That’s my early feeling, and I know many share that view. Why? Bluntly put, as much as I appreciate the strides Jerryd Bayless made towards the end of the season when Calderon was injured, I don’t ever see him becoming a legitimate scoring or distribution threat, and definitely not a player that commands double teams. Bayless’ explosiveness comes in spurts, sometimes every other quarter, sometimes every couple games, that’s an inconsistency you don’t like to see from your starting point guard. As point guards become more athletic, dynamic and explosive, their importance has come to the forefront, and if there’s a chance to nab one of a kind here, I’m leaning towards taking the jump.
Offensively, there’s not much to complain about Walker’s game, he creates great separation using his dribble, has greatly improved his pick ‘n roll game, and is becoming a bulls-eye shooter from mid-range. His shot-pass decisions are not ideal but whose are? A guy with his level of skill and explosiveness can be forgiven for bouts of selfish play, and it’s not like he’s forcing his offensive play to the detriment of the team. When a play broke down at UConn, Walker usually had the ball and was forced to improvise, and those possessions don’t usually end up in great shots. Just ask Russell Westbrook, the guy is getting so much flak for his “selfish” play without people realizing that once Durant is taken out of a play, OKC’s offense isn’t exactly a haven for ball-movement and Westbrook is doing what he has to. Sure, there have been instances of bad play, but those are standard fare for NBA point guards, nothing out of the ordinary.
Back to Walker, defensively, the biggest knock on him is his size, he stands 6’ and change, putting him in the T.J Ford territory of things. I don’t think height is as much of a factor as people make it out to be because the NBA lacks great post-guards (and has for a long time) who can punish lack of size by taking you inside. A shorter guard is still liable to suffer on switches and the like, but as far as conceding an advantage on a possession-by-posession basis, forget about it. I’d be much more concerned if he didn’t have great lateral quicks, had weight issues or had even a slightly questionable handle. I think his defensive awareness and agility will translate nicely to the NBA.
If height is a factor, it’s on the offensive end where taller NBA defenders could cope with his separation-creation techniques and still contest his mid-range jumpers. I wouldn’t say he’s great at changing speeds right now, but there’s enough footage of him out there where he’s thrown defenses curveballs with his drive-shoot hesitations. More importantly, how his height can affect the NBA version of the pick ‘n roll is up for debate. How will he handle a hedge by a 7-footer? Can he consistently throw looping or skip passes while being pressured? The 3″ difference between Irving and Walker has as much to do with their separation in the mock draft tables as anything.

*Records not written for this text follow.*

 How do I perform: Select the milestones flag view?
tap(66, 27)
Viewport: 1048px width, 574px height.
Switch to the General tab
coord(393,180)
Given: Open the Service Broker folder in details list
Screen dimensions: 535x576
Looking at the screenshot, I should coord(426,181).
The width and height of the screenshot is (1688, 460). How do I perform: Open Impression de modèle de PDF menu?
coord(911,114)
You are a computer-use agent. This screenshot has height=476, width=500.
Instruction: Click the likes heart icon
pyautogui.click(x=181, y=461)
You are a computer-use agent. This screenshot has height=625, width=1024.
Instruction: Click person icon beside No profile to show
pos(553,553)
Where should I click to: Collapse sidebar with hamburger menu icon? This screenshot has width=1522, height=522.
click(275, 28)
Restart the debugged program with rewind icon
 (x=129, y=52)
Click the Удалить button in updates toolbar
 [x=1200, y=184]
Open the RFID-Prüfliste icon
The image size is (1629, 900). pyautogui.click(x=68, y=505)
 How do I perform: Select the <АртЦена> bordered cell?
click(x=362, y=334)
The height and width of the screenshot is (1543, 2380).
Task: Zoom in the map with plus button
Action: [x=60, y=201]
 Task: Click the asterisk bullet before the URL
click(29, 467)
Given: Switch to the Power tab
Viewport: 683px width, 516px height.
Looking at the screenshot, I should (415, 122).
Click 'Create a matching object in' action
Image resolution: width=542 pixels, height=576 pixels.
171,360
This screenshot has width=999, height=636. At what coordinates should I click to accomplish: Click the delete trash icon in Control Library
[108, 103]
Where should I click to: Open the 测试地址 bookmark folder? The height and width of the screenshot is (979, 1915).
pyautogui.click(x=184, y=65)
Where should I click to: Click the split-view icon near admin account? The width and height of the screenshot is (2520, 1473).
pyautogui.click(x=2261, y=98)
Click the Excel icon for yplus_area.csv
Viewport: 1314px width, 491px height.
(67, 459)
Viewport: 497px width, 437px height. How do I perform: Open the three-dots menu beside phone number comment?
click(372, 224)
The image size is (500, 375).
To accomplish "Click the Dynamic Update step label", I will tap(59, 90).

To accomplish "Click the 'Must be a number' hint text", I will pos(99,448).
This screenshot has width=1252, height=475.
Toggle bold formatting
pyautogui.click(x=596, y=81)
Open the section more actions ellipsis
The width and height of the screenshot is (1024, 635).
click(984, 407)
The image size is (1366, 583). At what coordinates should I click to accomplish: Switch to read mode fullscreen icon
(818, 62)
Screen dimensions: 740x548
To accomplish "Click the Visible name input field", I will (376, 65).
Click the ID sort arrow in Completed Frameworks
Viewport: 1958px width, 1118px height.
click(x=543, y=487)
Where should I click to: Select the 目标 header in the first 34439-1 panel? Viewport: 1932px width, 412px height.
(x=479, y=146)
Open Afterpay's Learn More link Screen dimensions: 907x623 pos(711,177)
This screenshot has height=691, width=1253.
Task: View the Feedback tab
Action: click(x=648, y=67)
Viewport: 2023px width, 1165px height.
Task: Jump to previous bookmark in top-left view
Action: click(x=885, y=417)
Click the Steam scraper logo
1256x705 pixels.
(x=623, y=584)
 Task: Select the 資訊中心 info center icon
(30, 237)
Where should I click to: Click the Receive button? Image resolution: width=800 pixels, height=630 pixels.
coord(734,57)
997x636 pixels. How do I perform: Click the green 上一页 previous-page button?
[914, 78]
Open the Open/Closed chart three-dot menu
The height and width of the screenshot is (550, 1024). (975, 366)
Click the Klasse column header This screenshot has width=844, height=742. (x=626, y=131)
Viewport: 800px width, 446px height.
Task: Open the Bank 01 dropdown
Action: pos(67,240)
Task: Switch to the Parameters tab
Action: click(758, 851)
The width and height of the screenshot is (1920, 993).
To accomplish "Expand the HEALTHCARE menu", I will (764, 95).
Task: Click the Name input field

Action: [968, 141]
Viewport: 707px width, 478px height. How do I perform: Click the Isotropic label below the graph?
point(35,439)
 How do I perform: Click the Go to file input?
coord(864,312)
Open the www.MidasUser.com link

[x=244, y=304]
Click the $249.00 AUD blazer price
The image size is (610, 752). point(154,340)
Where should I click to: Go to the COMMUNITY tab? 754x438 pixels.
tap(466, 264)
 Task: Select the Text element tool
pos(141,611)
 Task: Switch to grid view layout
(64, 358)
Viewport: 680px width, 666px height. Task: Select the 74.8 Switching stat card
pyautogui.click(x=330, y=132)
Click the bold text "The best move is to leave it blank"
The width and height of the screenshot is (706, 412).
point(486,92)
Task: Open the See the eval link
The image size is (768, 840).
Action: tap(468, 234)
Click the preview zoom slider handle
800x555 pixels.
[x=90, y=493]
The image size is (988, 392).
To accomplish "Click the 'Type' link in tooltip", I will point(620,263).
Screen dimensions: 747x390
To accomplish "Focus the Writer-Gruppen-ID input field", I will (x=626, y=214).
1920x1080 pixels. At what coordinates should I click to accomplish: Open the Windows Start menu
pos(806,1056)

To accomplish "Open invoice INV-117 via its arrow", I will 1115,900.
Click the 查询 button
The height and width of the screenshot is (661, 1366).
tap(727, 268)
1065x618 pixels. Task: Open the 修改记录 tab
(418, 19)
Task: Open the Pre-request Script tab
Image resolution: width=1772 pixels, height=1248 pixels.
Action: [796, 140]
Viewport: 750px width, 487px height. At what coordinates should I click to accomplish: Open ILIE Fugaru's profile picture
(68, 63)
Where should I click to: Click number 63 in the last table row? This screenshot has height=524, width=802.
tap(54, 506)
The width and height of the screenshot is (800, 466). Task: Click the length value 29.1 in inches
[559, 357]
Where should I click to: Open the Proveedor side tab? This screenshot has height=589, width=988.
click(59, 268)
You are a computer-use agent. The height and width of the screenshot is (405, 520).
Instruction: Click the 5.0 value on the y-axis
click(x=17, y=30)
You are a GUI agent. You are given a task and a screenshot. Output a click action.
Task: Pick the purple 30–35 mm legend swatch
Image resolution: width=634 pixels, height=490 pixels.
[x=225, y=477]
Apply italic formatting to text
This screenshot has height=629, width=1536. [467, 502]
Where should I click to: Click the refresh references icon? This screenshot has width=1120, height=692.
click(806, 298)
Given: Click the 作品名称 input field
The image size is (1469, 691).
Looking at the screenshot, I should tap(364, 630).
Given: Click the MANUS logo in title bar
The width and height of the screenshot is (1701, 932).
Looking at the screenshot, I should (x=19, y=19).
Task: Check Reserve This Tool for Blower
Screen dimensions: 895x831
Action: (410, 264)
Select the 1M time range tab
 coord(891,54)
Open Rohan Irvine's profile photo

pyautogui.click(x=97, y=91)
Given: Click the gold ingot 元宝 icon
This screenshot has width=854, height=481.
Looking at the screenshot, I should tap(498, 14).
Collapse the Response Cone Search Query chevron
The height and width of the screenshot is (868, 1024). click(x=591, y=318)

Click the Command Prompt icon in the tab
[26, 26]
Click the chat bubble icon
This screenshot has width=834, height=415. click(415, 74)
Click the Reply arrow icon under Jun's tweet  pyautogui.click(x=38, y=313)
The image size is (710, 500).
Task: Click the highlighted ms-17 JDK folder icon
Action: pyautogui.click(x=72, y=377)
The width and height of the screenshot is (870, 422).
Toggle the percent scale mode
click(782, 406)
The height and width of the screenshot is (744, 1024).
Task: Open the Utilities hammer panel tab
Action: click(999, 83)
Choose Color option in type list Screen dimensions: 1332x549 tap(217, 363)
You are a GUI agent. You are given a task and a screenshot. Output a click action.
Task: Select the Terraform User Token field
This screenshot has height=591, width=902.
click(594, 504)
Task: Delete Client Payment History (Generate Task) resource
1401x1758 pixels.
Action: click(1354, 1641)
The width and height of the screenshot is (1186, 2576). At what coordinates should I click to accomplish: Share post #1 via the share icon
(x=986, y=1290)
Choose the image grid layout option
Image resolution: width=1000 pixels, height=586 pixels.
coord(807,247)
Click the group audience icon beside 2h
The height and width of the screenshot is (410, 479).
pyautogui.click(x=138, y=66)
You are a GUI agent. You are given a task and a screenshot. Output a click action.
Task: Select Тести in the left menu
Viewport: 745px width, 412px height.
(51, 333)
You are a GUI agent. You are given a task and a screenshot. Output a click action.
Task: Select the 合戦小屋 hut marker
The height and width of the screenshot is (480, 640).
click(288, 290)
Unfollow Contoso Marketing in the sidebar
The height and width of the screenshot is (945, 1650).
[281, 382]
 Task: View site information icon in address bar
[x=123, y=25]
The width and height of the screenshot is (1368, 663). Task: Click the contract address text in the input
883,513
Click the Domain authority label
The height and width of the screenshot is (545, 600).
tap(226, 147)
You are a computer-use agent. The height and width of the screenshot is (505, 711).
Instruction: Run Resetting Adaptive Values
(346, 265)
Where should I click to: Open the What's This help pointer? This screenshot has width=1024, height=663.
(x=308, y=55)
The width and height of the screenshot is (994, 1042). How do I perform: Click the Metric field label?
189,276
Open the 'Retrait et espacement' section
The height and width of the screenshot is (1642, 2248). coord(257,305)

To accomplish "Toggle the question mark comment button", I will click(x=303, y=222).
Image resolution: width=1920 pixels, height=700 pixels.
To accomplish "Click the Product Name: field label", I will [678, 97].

Speed at the point has been lacking since T.J Ford left, and you might recall how effective Ford was when he was on his game. It’s time for a renaissance, and Walker is currently positioned in the mock drafts that he could fall into Colangelo’s lap. He would immediately become one of the fastest guys in the league which is a great asset to have for the initiator of the offense. He comes with three years of experience under Jim Calhoun where he’s played full seasons, and has won a national championship. This is the kind of experience that the Raptors should be looking to bring in if they plan on keeping their pick.
Jonny Flynn with a jumper, a stronger Brandon Jennings, a poor
early versionof Tony Parker? Aaron Brooks is the other guy that comes to mind, maybe even Jeff Teague (6’2″), however I’m rating Walker higher than them. He’s heavier than those guys and uses his strength well without compromising quickness. There’s absolutely no guarantees with Walker, but in my books he meets the criteria of a player that I’d like to have on a team I support: great character, excellent work-ethic, improving, fast, mature, skilled, and an innate instinct to compete. Remember, he’s 21 years old and comes with experience making him – dare I say – even more “NBA-ready” than Kyrie Irving. The latter is a complete basketball player, and a far more refined one at such a young age, but I think Walker’s experience allows him to have a quicker impact in the league. I like the tenacity of which he approaches the game, it’s not cockiness, it’s inborn confidence and I like.
In a different, better, draft class maybe Walker wouldn’t be rated as high as he is, that doesn’t change things because the Raptors have to play the cards they’ll be dealt. If they’re drafting anywhere between 3-6, Walker should be given serious consideration.
Chad Ford had the Raptors picking Enes Kanter (some reading on Kanter here), I get his reasoning which is lent even more credence because the Raptors are looking for a center. I’m just not sure Kanter satisfies the defensive requirement the Raptors have, he is a very good scorer for his age and uses his size well, that’s where it ends with him right now. I’m thinking that if it’s scoring we need, we already have that in Bargnani, what’s the point? Final comment on Jonas Valanciunas, he is intriguing to me except that he’s so raw that I don’t think I’ll have the patience to see him grow up. I know we’re in rebuilding and all that good stuff, but let’s try to move this thing along.